• Brief: Output exactly the lines from the one containing "Open the three-dot options menu" through the final line of the entries below, both included, and skip the pictures.

+++ Supplied records +++

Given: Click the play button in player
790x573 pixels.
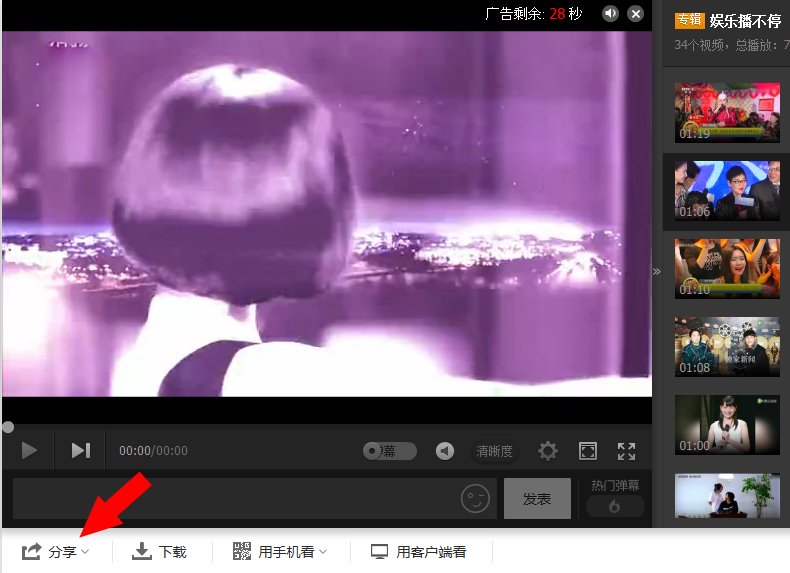Looking at the screenshot, I should tap(29, 451).
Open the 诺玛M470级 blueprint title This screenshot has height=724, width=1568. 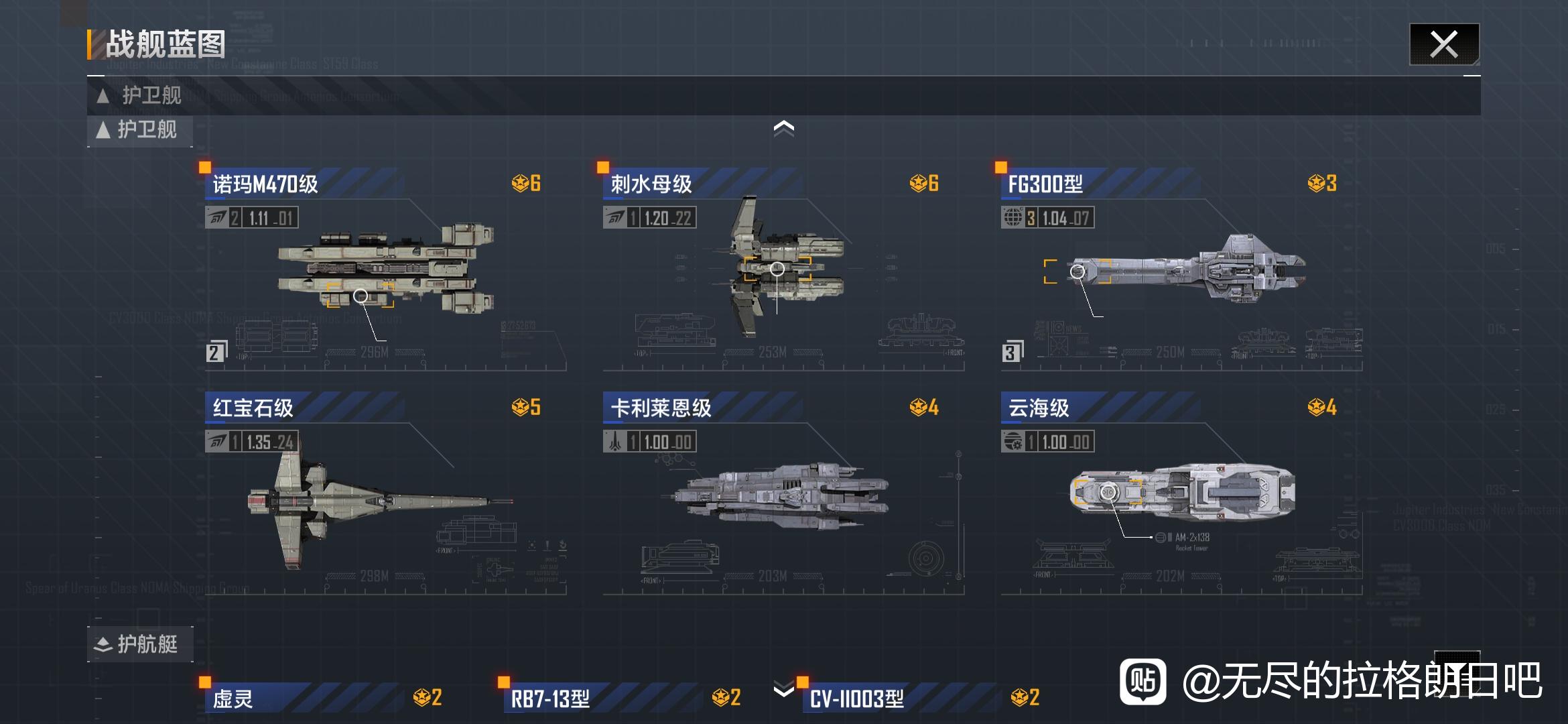(265, 184)
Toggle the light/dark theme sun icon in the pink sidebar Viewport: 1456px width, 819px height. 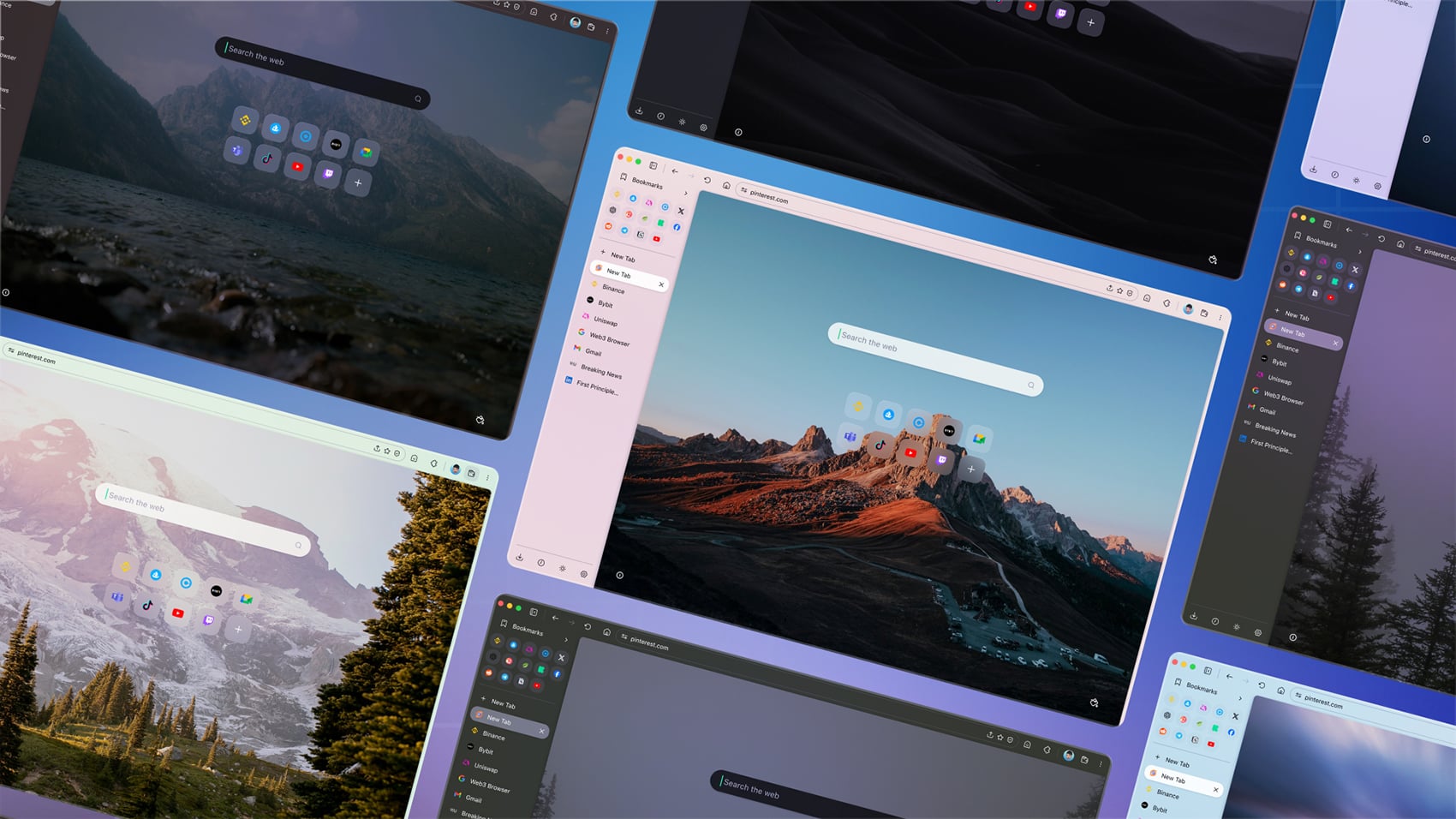point(563,568)
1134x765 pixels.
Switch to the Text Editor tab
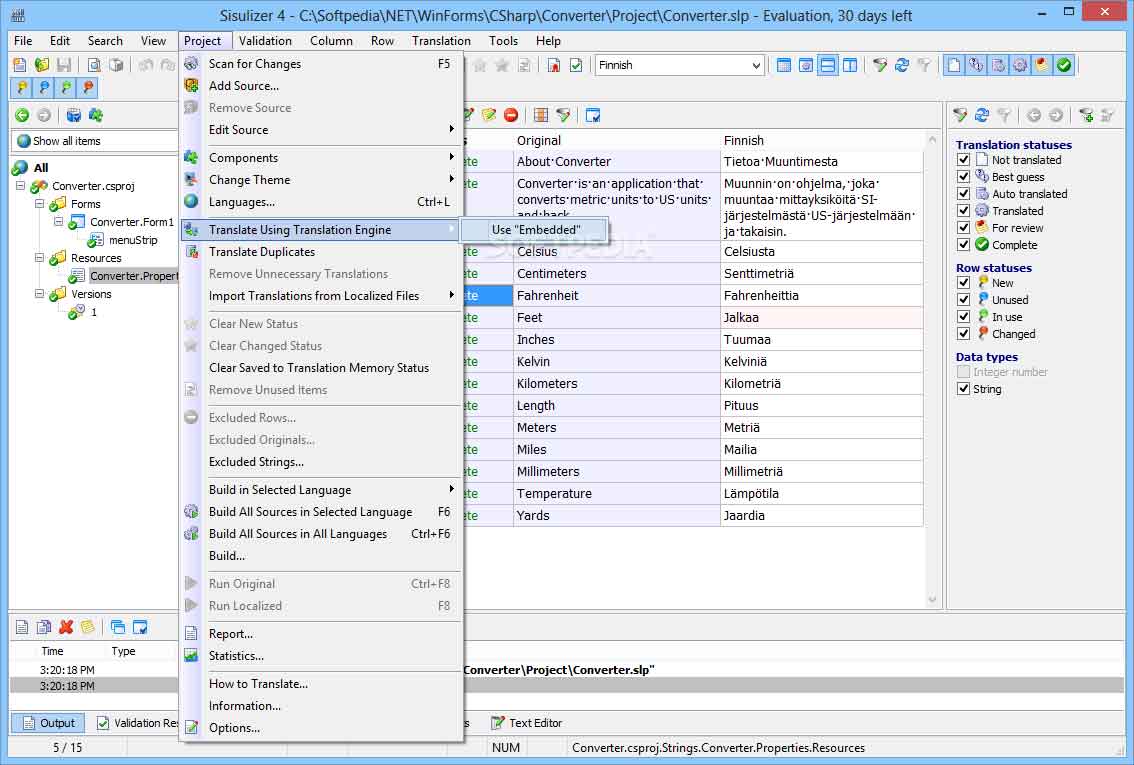[x=535, y=723]
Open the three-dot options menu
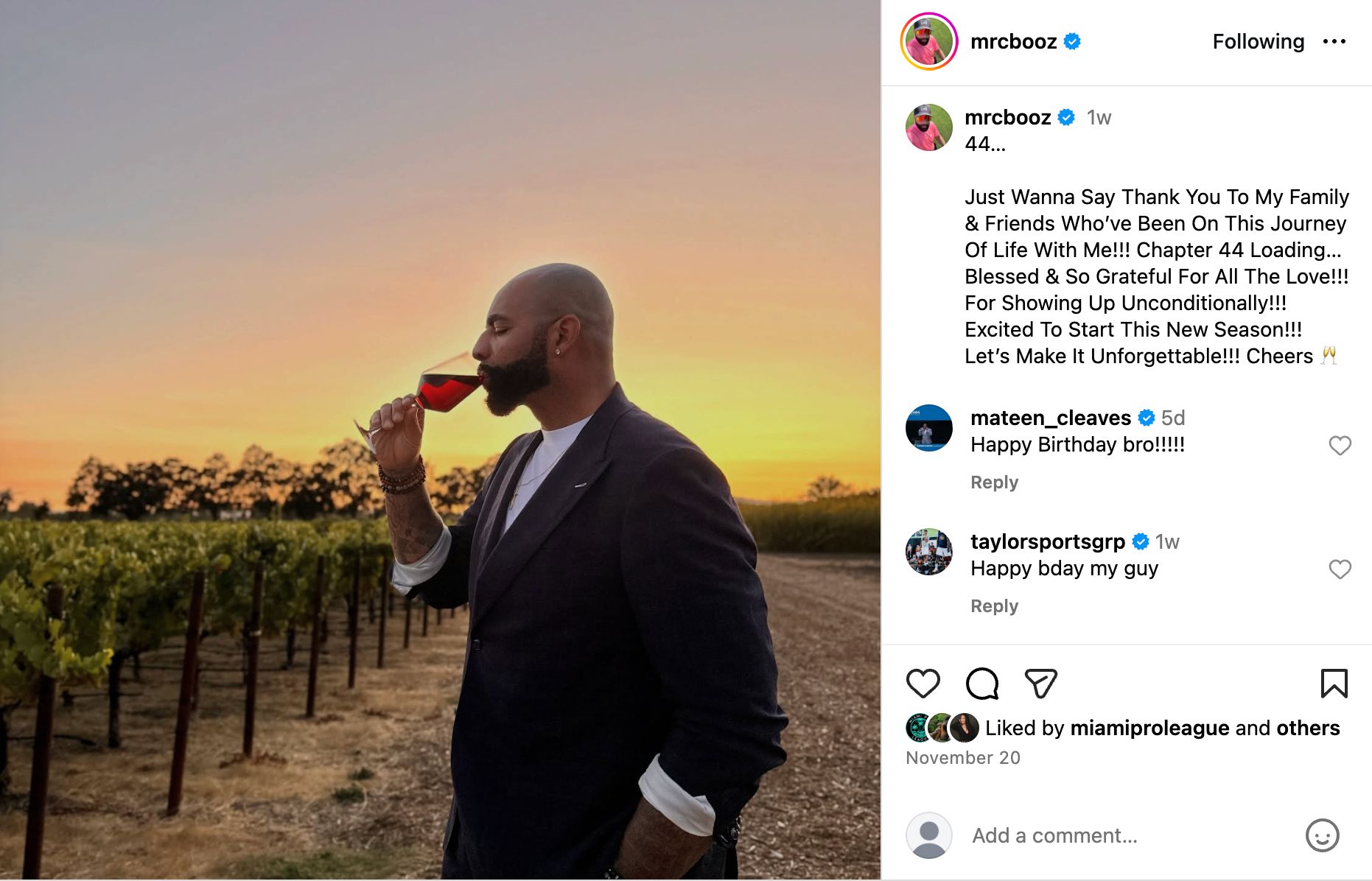Screen dimensions: 1372x881 point(1335,42)
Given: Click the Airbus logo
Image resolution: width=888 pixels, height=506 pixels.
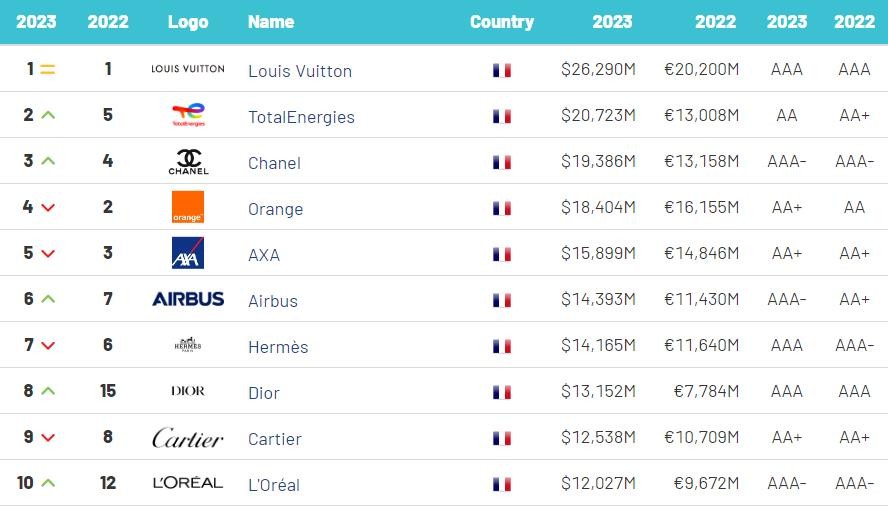Looking at the screenshot, I should coord(188,299).
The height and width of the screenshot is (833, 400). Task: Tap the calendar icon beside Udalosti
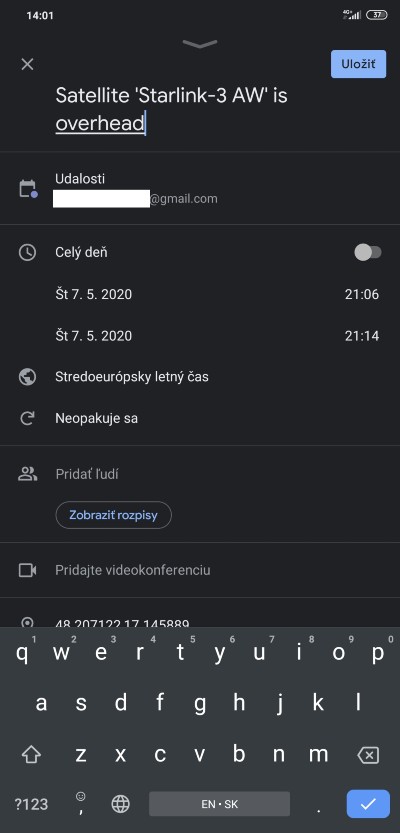[27, 189]
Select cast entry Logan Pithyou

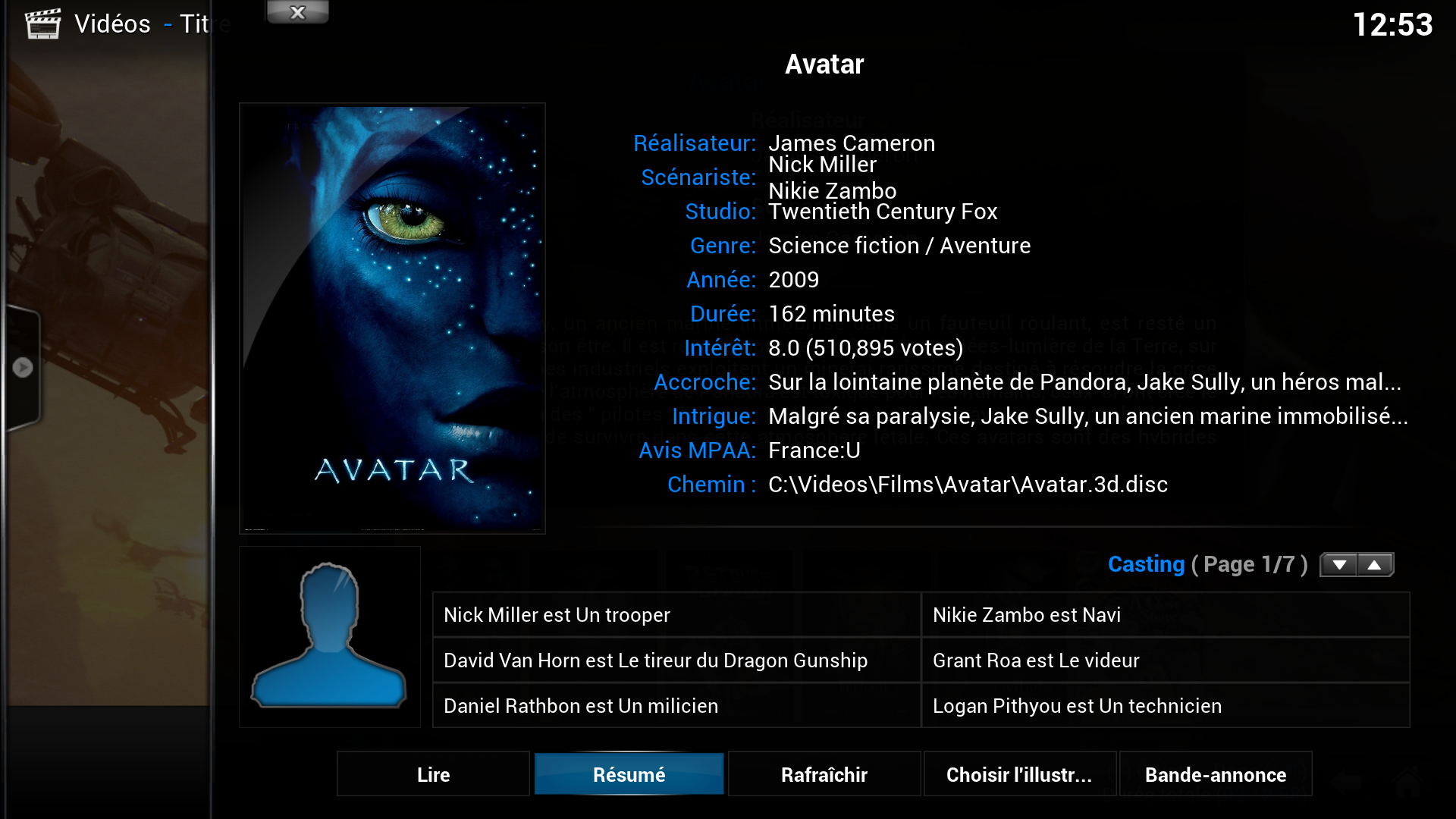coord(1166,706)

+++

• Written answer:
Open the three-dot options menu
Screen dimensions: 1372x881 point(1335,42)
Given: Click the Airbus logo
Image resolution: width=888 pixels, height=506 pixels.
Looking at the screenshot, I should coord(188,299).
The height and width of the screenshot is (833, 400). Task: Tap the calendar icon beside Udalosti
[27, 189]
Select cast entry Logan Pithyou

coord(1166,706)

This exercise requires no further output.